Living the Life of Riley


Livin' the Life of Riley....really I don't think there is a better title for my blog (for so many reasons)... but not the least of which is the fact that my life rocks (in my opinion). My husband, my kids, my family, my friends, my hobbies, my work....just life. Are there downs....of course, but man those downs are fewer and further between when I keep my perspective.

This past week was one of these downers for me. I think it was the combination of sleep deprivation (from running RAGNAR which while be explained in another post) and serious lack of work at the office. One might think a light week at work would be great, but for me, right now, it is possibly the worst thing that could happen to me (perhaps a little exaggeration there). Let me explain why (it took me three days to do some self-reflection on this).  As you may or may not know, my job requirements are "simple".....make my billable hours for the year - which translates into a certain amount of hours each month and then each day. [For those who are not familiar with "billable" hours, it means that I can count time that I spend doing something substantive for a client. In other words, time spent going to the bathroom, copying, printing, checking email, checking anything social media, reading a news article, talking to a co-worker, thinking about my training or plans for the weekend...(I think you get the point) does not count.] So, simply being in the office doesn't cut it. Due to my training schedule and time with kids schedule, I only have between the hours of 7:00am and 5:00pm to make my billable hours (minus a two hour 'lunch' on days that I have more than one workout). Soooooooooooo, if I do not have the work to put in billable hours one day or one week, my schedule is screwed - initiate operation panic. There is little to no time in my schedule to work at night or really even on the weekends much, thus, I must be kept especially busy and productive during the allotted working time :)  [this is sounding a bit Type-A].

Long story short, I was super depressed this week and I couldn't figure out why. Well...that is why. I couldn't enjoy my light week at work because I MUST be super productive each day to make sure I make my hours AND do everything else I have scheduled everyday. Also, I must continue to build a bank of hours to fall back on when my training increases and I have more two hour lunches and finally a week and half off for participation in Ironman and then family vacation. Despite asking the partners numerous times for more work....I got almost nothing...except things that were fires and despite being bored all day, came up at 4:30pm and made me late for my kids at home.....not the kind of work I had in mind :)
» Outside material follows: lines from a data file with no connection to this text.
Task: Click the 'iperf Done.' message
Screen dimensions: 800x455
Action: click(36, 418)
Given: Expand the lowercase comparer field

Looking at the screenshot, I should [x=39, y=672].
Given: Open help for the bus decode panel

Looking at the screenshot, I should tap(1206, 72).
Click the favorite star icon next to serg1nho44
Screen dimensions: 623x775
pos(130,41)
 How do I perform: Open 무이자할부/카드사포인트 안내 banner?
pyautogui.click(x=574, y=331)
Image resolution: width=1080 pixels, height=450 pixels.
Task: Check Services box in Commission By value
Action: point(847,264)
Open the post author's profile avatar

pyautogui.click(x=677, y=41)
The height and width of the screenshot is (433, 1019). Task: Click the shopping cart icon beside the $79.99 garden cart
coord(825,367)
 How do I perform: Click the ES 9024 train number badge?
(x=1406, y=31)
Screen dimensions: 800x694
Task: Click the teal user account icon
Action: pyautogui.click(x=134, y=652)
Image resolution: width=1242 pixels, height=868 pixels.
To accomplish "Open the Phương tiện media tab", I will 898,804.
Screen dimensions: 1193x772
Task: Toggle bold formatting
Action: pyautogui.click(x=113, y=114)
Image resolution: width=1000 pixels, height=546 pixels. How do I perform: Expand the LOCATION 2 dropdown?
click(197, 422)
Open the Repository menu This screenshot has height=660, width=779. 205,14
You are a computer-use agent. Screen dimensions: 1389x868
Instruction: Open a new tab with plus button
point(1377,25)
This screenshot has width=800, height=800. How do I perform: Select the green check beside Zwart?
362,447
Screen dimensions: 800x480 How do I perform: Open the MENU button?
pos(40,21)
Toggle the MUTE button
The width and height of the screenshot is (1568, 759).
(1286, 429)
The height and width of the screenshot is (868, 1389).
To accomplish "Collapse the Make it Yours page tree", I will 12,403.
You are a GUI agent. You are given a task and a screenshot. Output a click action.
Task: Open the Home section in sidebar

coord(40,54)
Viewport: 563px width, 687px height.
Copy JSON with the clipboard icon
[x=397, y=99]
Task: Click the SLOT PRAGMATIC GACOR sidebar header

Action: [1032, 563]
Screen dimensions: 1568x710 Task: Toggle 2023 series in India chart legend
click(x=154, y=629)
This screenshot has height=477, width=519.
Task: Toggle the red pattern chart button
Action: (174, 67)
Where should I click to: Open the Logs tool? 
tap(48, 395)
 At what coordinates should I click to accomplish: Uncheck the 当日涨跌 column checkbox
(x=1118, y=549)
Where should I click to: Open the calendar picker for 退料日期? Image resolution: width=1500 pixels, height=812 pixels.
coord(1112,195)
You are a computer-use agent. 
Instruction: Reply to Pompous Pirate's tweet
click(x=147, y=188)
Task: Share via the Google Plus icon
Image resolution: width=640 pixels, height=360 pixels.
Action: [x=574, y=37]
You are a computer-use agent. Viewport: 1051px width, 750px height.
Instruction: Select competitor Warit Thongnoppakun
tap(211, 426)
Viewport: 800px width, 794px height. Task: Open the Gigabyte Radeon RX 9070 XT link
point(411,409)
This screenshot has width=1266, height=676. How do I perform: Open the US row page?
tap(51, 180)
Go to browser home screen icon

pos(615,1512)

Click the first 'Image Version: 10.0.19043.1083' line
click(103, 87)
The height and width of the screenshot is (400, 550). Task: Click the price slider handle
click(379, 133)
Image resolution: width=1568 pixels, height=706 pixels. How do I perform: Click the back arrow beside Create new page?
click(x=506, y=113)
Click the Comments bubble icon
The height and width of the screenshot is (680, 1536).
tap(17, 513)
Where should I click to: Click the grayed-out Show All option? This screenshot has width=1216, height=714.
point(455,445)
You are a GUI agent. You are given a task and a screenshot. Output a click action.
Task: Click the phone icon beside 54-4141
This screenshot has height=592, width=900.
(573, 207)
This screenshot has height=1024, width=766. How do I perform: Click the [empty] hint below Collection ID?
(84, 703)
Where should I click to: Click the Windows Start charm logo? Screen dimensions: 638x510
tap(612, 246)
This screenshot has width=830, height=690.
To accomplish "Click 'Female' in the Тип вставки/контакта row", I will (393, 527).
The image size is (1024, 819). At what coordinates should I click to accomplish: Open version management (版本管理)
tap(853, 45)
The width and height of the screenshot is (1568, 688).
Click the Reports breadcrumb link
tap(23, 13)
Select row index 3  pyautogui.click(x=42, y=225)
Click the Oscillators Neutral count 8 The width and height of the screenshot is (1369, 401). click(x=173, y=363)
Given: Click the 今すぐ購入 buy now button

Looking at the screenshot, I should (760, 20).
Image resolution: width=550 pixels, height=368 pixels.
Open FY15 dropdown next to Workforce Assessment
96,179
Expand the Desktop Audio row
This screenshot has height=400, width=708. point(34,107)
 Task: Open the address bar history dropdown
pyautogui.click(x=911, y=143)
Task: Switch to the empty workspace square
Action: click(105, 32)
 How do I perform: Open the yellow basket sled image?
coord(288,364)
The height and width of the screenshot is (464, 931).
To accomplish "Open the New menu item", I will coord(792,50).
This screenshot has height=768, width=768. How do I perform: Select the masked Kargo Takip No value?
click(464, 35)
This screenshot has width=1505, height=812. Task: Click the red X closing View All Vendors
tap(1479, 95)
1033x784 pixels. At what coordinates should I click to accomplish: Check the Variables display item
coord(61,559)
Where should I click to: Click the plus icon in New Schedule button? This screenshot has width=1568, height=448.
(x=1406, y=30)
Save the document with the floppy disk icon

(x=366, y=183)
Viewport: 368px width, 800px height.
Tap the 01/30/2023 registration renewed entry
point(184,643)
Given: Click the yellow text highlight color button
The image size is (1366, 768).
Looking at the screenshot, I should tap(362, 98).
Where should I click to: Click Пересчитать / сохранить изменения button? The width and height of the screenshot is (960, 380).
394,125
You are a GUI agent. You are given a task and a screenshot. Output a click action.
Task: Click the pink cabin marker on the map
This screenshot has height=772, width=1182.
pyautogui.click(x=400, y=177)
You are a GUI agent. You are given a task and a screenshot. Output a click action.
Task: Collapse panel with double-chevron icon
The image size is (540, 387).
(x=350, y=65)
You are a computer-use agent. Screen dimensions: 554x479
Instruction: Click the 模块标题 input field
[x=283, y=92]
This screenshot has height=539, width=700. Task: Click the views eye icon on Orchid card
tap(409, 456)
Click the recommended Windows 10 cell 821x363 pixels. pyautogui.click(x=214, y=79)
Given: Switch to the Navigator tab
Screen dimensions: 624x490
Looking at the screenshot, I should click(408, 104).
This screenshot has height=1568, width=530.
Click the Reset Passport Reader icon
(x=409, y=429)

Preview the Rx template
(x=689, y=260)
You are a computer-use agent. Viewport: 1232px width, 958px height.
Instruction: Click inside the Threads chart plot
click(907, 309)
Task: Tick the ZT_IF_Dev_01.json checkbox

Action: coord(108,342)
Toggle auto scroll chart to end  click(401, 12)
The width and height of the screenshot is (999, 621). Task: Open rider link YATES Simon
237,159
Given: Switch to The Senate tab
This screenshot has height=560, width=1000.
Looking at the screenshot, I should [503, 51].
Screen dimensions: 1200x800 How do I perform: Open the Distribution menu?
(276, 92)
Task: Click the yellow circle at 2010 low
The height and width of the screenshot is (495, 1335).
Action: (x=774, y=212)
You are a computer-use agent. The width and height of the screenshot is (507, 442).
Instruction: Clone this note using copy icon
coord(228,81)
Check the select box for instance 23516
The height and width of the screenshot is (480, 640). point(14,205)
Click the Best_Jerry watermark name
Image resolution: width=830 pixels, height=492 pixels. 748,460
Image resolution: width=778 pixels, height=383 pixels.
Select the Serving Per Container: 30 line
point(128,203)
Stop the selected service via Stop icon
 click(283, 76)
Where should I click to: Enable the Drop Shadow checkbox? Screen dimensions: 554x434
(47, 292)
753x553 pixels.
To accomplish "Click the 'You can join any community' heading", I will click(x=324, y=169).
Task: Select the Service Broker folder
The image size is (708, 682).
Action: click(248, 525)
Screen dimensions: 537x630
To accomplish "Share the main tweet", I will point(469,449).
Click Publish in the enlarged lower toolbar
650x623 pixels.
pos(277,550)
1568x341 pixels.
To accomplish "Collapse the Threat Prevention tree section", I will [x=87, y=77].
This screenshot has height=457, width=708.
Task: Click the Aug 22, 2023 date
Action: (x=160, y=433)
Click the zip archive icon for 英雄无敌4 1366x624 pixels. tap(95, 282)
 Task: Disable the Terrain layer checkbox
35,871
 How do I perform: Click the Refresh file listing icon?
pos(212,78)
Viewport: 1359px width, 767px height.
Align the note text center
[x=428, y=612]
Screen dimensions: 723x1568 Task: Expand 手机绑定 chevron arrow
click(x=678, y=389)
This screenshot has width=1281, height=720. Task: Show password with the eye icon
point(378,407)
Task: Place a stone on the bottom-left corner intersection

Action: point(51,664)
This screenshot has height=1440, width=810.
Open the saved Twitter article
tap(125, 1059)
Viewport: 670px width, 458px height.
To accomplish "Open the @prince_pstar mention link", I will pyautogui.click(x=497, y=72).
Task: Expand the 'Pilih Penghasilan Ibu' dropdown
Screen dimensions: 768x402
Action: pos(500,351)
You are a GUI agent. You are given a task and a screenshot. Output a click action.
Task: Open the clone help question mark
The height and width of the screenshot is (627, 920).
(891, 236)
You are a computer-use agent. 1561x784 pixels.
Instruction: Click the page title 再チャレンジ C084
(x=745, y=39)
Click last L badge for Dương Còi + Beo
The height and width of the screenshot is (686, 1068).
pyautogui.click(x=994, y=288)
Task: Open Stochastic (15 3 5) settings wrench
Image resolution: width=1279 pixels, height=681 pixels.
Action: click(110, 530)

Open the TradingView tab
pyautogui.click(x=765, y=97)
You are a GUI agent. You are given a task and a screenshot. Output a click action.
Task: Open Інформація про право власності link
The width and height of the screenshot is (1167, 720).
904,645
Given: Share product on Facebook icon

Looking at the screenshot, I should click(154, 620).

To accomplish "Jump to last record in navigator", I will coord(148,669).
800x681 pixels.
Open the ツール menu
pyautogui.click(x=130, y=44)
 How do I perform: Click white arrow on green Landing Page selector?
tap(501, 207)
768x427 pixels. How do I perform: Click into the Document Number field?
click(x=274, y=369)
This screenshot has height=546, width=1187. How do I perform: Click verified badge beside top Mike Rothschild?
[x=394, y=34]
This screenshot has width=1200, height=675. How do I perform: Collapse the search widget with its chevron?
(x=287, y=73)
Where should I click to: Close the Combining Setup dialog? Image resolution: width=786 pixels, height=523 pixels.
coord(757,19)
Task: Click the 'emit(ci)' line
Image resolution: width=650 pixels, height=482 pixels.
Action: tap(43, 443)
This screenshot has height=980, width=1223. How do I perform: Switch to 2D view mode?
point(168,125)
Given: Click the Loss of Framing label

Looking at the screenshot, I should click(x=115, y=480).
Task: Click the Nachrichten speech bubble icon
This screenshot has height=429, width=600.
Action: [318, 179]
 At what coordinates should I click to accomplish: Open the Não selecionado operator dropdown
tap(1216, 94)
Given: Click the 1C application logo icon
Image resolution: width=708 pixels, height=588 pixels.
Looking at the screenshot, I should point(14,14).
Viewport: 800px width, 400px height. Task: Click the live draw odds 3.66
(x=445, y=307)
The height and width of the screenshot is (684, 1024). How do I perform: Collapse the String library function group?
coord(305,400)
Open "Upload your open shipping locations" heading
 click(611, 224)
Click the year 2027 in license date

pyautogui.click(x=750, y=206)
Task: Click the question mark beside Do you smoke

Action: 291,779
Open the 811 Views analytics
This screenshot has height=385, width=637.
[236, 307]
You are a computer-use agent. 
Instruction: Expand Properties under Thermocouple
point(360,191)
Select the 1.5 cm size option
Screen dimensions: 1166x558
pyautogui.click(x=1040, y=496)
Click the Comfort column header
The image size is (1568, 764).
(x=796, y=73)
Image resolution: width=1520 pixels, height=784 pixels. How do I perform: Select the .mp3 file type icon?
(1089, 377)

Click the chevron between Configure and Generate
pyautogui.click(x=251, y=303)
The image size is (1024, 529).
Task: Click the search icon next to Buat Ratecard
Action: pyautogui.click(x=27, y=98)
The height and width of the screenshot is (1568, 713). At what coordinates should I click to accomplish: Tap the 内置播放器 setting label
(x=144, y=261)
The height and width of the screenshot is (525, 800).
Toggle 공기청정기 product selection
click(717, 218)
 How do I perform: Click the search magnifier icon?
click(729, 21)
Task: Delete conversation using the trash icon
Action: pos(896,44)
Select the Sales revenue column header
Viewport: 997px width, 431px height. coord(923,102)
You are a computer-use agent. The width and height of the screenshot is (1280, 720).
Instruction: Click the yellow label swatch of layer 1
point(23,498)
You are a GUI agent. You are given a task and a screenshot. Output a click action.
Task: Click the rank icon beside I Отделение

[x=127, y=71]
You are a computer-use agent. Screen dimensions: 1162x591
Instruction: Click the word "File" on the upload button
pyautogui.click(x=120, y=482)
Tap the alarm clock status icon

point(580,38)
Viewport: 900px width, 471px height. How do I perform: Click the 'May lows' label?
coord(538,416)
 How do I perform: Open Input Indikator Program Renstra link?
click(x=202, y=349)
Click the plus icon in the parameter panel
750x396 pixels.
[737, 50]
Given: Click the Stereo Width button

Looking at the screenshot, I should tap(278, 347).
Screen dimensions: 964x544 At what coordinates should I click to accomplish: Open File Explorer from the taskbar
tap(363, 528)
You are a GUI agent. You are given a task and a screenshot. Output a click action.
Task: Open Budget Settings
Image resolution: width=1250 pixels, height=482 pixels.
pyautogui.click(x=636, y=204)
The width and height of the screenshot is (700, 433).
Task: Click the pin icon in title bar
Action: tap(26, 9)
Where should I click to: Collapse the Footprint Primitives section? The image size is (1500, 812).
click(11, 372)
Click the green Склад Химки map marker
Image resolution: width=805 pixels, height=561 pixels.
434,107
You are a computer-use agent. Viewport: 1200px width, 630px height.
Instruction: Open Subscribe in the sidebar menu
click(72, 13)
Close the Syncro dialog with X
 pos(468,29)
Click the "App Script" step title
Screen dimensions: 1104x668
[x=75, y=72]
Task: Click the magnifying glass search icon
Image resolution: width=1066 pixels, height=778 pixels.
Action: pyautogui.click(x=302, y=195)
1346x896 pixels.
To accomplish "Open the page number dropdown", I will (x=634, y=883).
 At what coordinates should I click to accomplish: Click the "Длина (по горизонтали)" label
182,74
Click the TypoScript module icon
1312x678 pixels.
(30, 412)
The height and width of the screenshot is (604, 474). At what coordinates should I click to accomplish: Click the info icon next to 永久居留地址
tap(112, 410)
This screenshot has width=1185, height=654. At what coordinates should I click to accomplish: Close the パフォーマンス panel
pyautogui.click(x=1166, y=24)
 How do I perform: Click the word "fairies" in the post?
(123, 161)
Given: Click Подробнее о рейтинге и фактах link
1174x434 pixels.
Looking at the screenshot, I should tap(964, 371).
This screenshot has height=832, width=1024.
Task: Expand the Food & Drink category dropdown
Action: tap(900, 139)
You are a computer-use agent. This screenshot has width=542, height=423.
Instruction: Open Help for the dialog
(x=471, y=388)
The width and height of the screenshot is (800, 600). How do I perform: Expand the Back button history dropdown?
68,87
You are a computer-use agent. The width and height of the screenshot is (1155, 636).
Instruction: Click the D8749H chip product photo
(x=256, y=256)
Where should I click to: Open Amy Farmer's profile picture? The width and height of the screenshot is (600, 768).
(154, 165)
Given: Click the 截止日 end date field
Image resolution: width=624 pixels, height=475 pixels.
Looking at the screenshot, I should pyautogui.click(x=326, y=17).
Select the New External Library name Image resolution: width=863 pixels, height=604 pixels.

Any who, the actual purpose of this post besides my whining, is that life is still good. Today I got up and ran the most beautiful path at Saguaro National Park East with four of my good friends. Then, we all drove over to the Eller's house where a delicious and nutritious breakfast was waiting along with many many many other friends, my boys and lots of adorable kids.  As I was driving across town blaring my radio and taking in the chilly morning air and bright sunshine, nothing could have wiped off the goofy grin plastered across my face - this, my friends, is what life is all about!!